Chart 6, inflation expectation by age group. Source: PwC Consumer Sentiment Index, Mar 2022.

Chart 6, inflation expectation by age group. Source: PwC Consumer Sentiment Index, Mar 2022.

What this means for consumer spending priorities

Last March’s sentiment tracking saw category spending expectations much improved, as the prospect of lockdown easing and for the first time in the history of the index, discretionary categories exceeded the more ordinary, such as grocery shopping, for example. 

However, the latest index shows a complete reversal in consumer priorities.
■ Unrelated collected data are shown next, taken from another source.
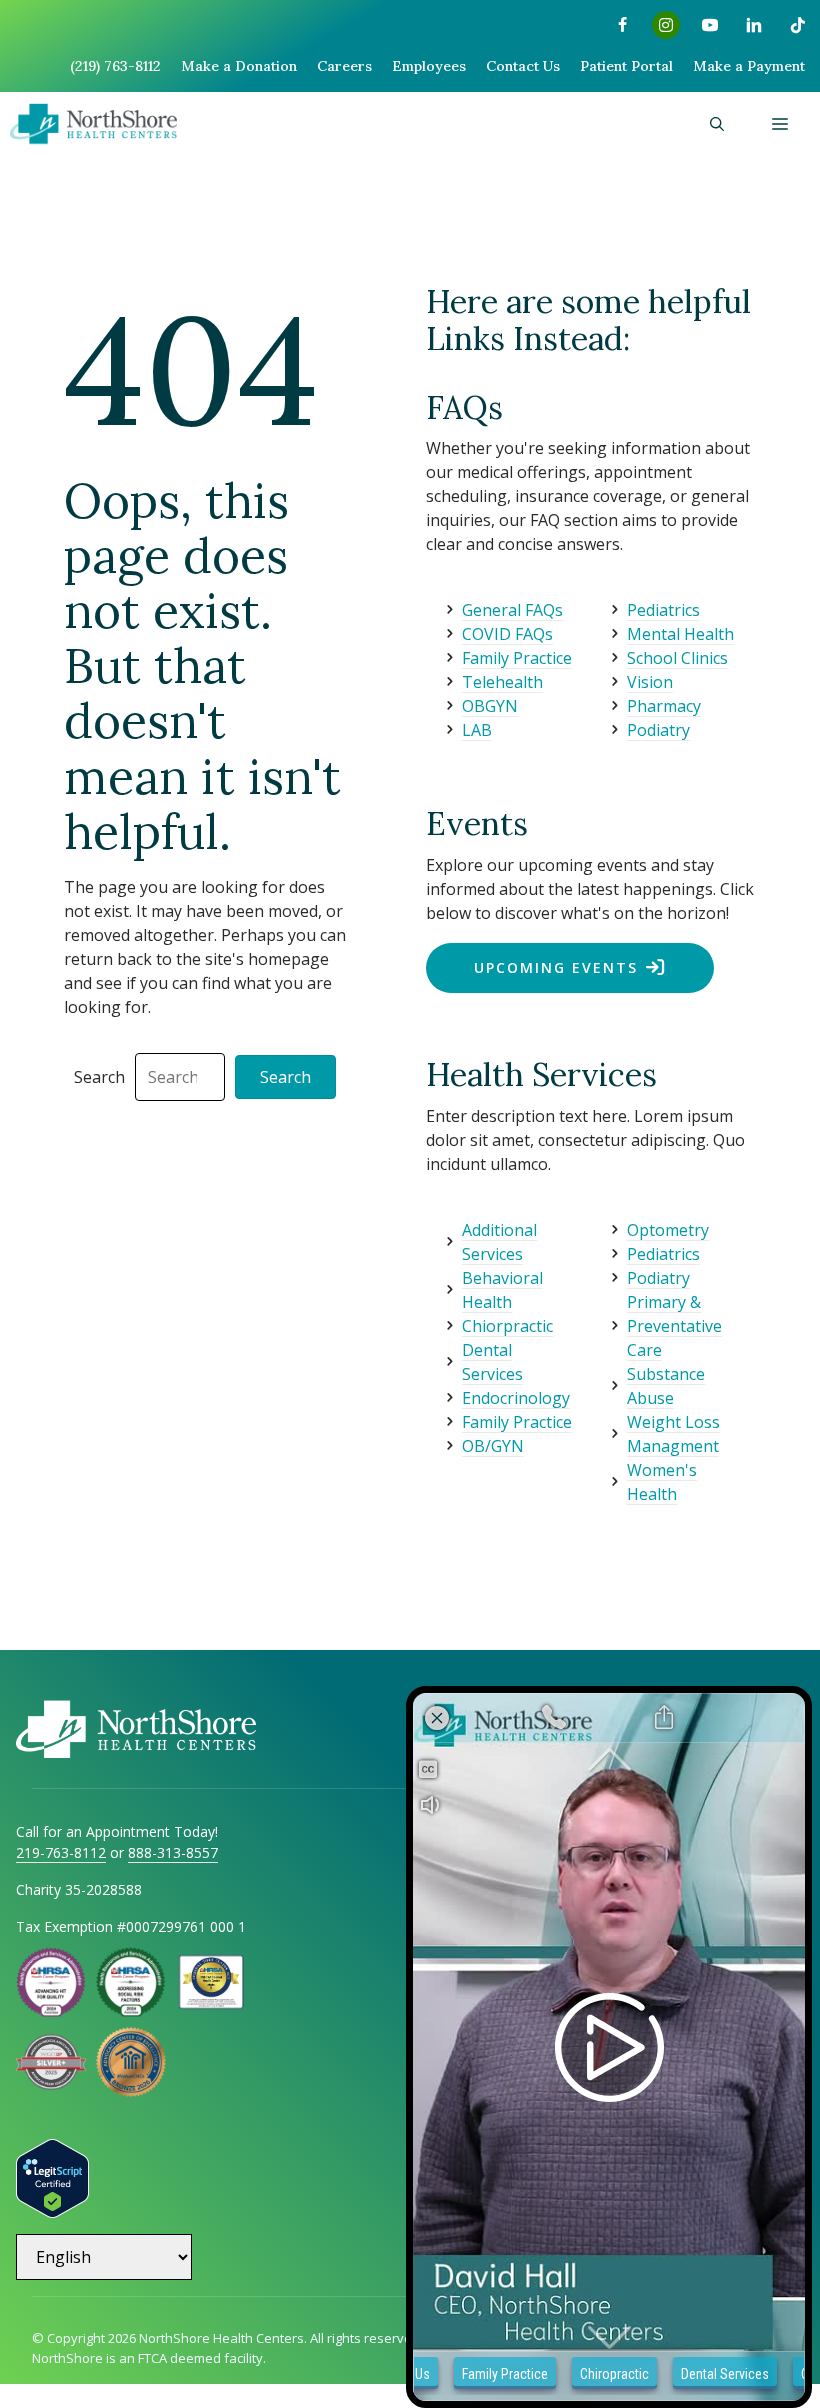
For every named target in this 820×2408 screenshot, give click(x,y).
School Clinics (677, 658)
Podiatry (658, 730)
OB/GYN (493, 1446)
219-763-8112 (61, 1852)
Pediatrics (663, 610)
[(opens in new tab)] (51, 2084)
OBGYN (490, 706)
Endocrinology (516, 1398)
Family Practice (517, 658)
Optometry (668, 1230)
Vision (650, 682)
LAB (477, 730)
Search (99, 1077)
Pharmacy (664, 706)
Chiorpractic (507, 1326)
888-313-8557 (173, 1852)
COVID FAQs (507, 634)
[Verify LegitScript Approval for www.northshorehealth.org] (52, 2212)
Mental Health (680, 634)
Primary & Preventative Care (674, 1326)
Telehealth (502, 682)
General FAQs (512, 610)
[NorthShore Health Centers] (93, 124)
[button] (717, 124)
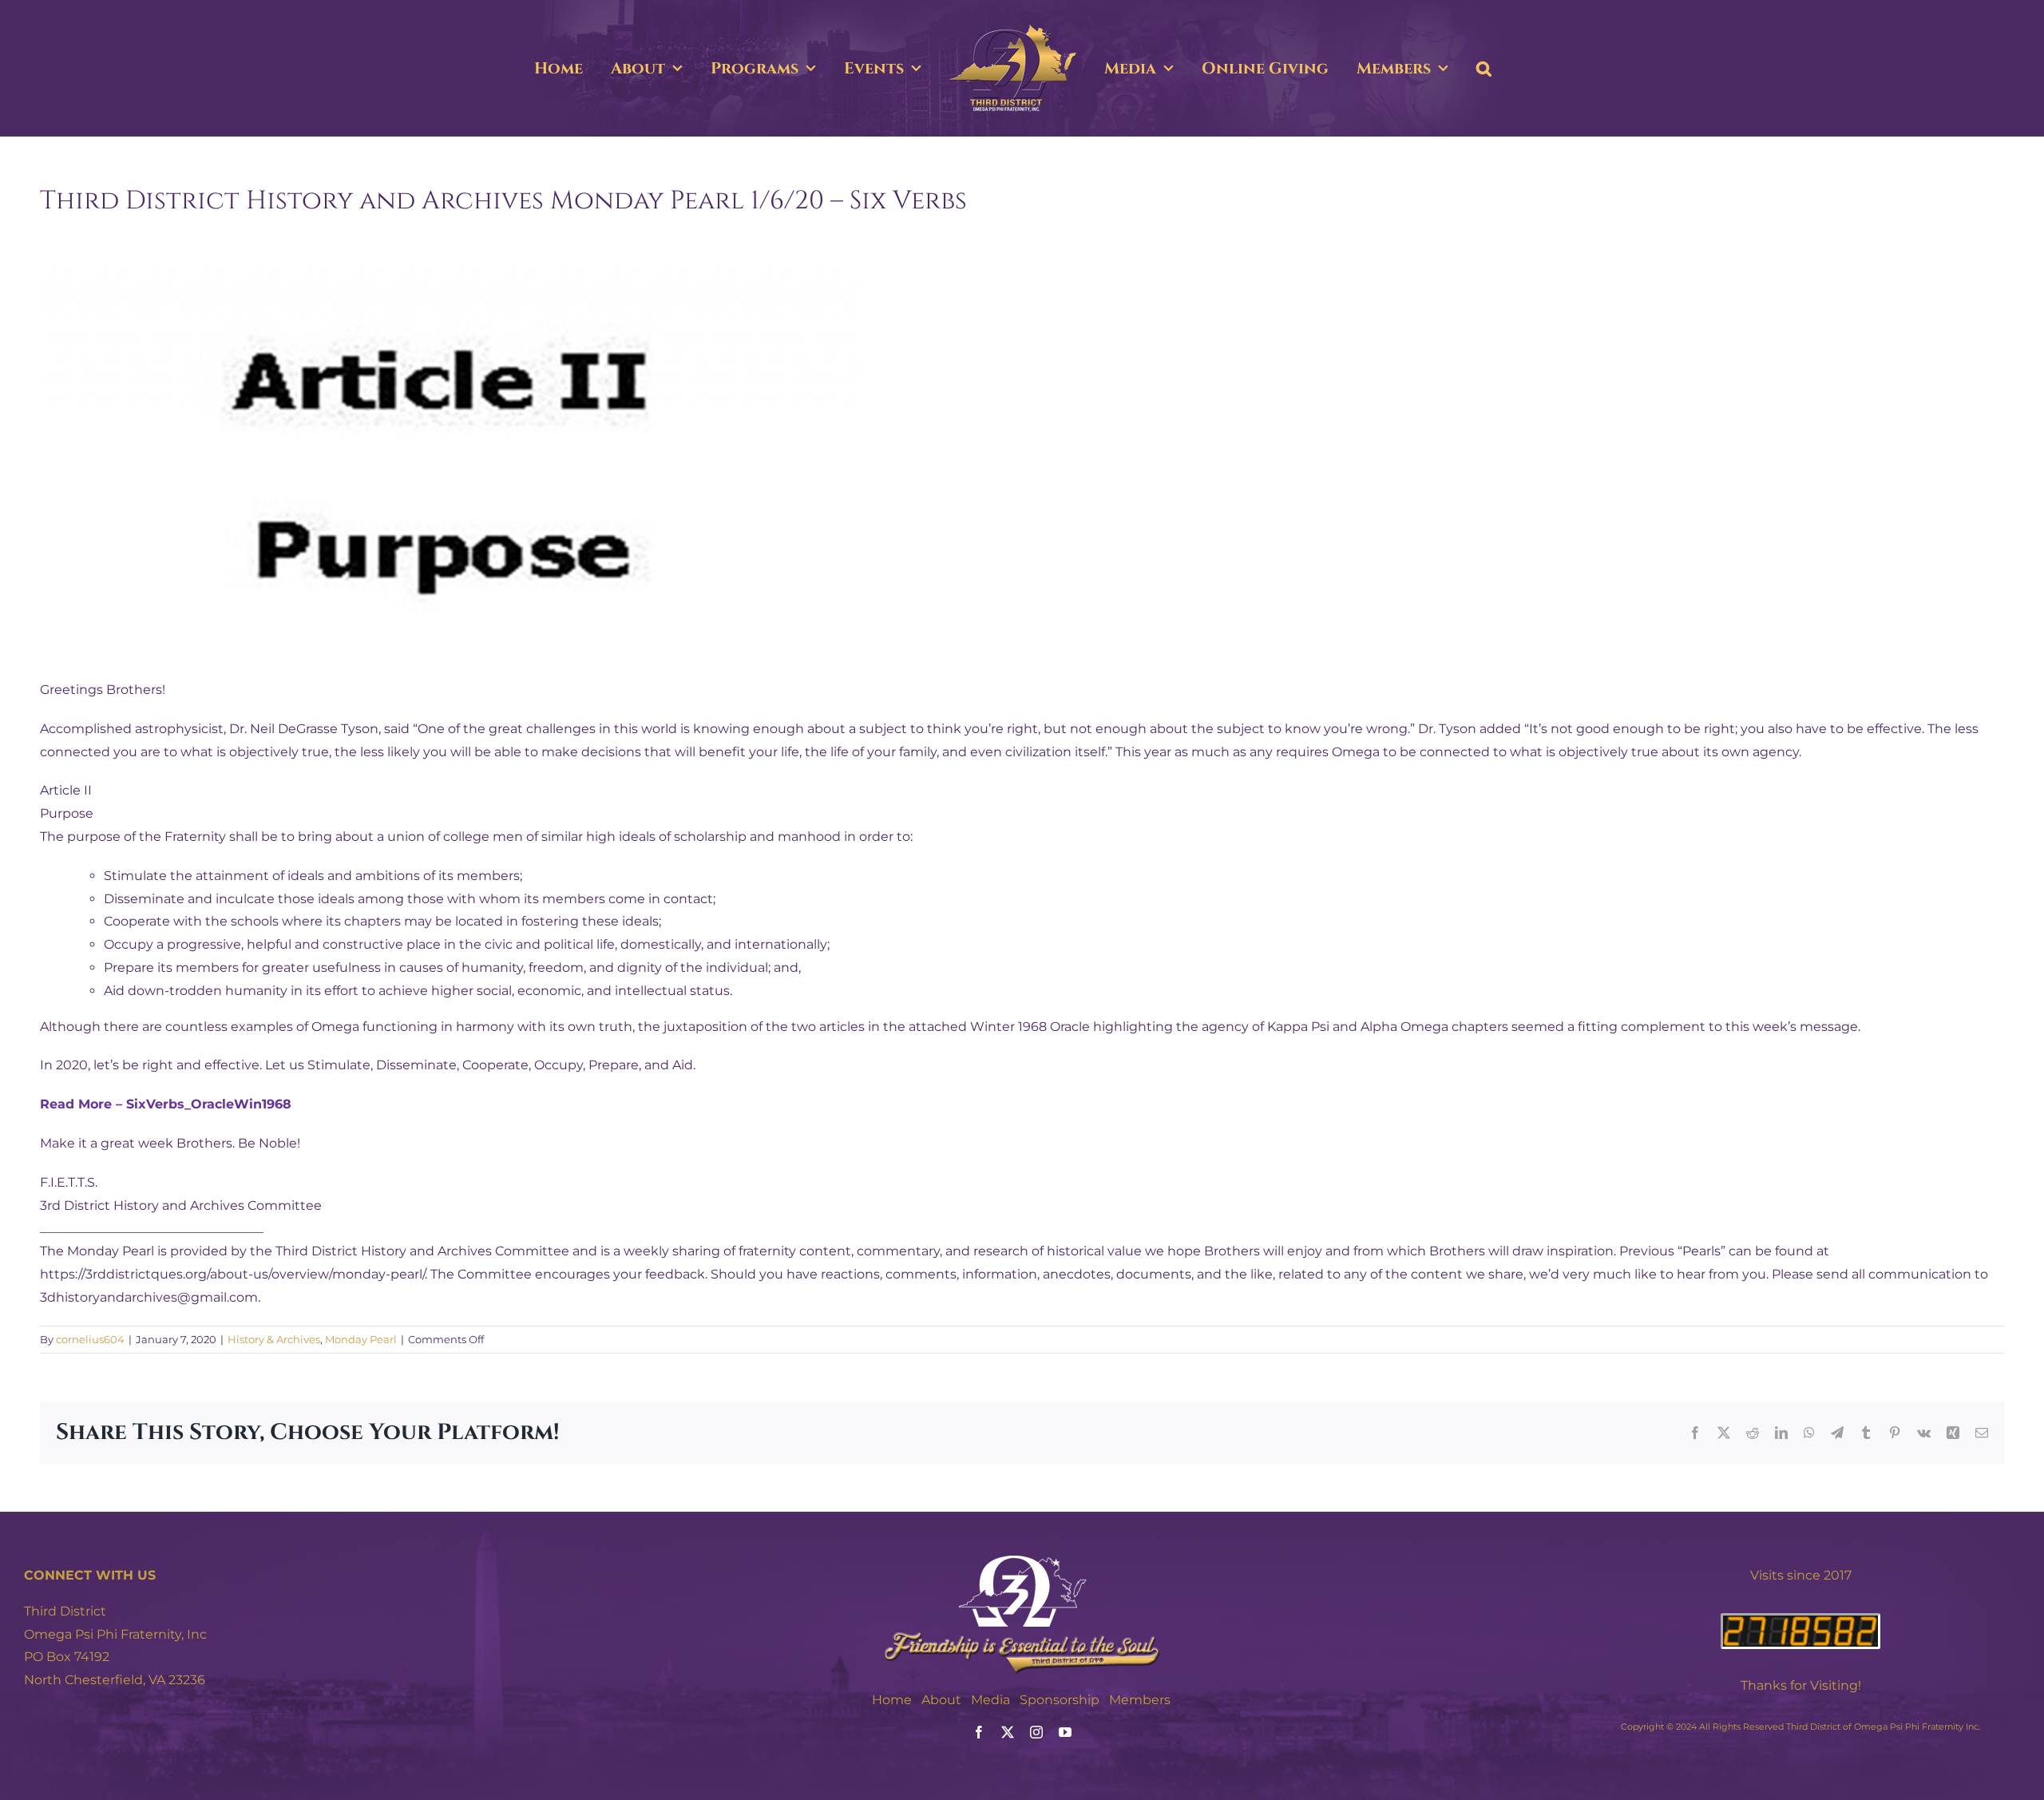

Grocery shopping is the only category with a net positive spending intention, where people expect to spend more, rather than less in the next 12 months. This will almost exclusively be driven by inflation, rather than specifically heightened consumer demand. 

Chart 8, Category spending intentions, March 2022 Source: PwC Consumer Sentiment Index, Mar 2022.

Chart 8, Category spending intentions, March 2022. Source: PwC Consumer Sentiment Index, Mar 2022.

Elsewhere, spending expectations on going and eating out have significantly dropped, with both categories now the lowest. Holidays and fashion spending have also seen substantial falls since last Spring. While pent-up demand and weak comparatives mean that both of these categories should see double digit growth vs 2021, neither are expected to approach pre-pandemic heights, given the impact of the wider cost-of-living crisis on disposable income.

Chart 9, Change in category spending intentions, Mar 2021- Mar 2022. Source: PwC Consumer Sentiment Index, 2021-22.

Chart 9, Change in category spending intentions, Mar 2021- Mar 2022. Source: PwC Consumer Sentiment Index, 2021-22.

Lisa Hooker, Consumer Markets Leader at PwC, said: 

“It’s clear that consumers are having to deal with a significant change in their spending priorities compared to even a year ago, where the index measured a record level of positive sentiment coupled with spending intentions ramping up in more discretionary categories such as leisure and fashion. With the latest research, we see consumer spending expectations move almost exclusively toward more vital and essential areas such as grocery shopping, children and babies.

“The shift in sentiment is both significant and sudden. Whilst there is still some post-Covid recovery, spending expectations on eating out and going out have plummeted as consumers look to tighten their belt as they face up to cost of living pressures. Even after the extensive travel disruption over the last two years, holiday spending is not immune and will consumers prioritise their main holiday over other breaks, like we saw during the global financial crisis?

“Businesses that can help their customers to cope with the crisis by offering them the choice to trade down - whether special offers, cheaper brands, or set menus, for instance -  are more likely to keep their loyalty for when things get better.” 

PwC Consumer Sentiment Survey

  1. PwC’s latest consumer sentiment survey was conducted between 18-21 March 2022 and includes responses from a nationally representative sample of 2,007 adults.
  2. PwC has asked the same question every few months since April 2008: “Thinking about your disposable income (money remaining after household bills, credit cards, etc.), in the next 12 months do you expect that your household will be better off or worse off?”. The index is calculated by subtracting the percentage of people who think they will be worse off from those who think they will be better off. Historically this index has provided an insight into the pulse of the nation, and has been a good indicator of future consumer spending patterns.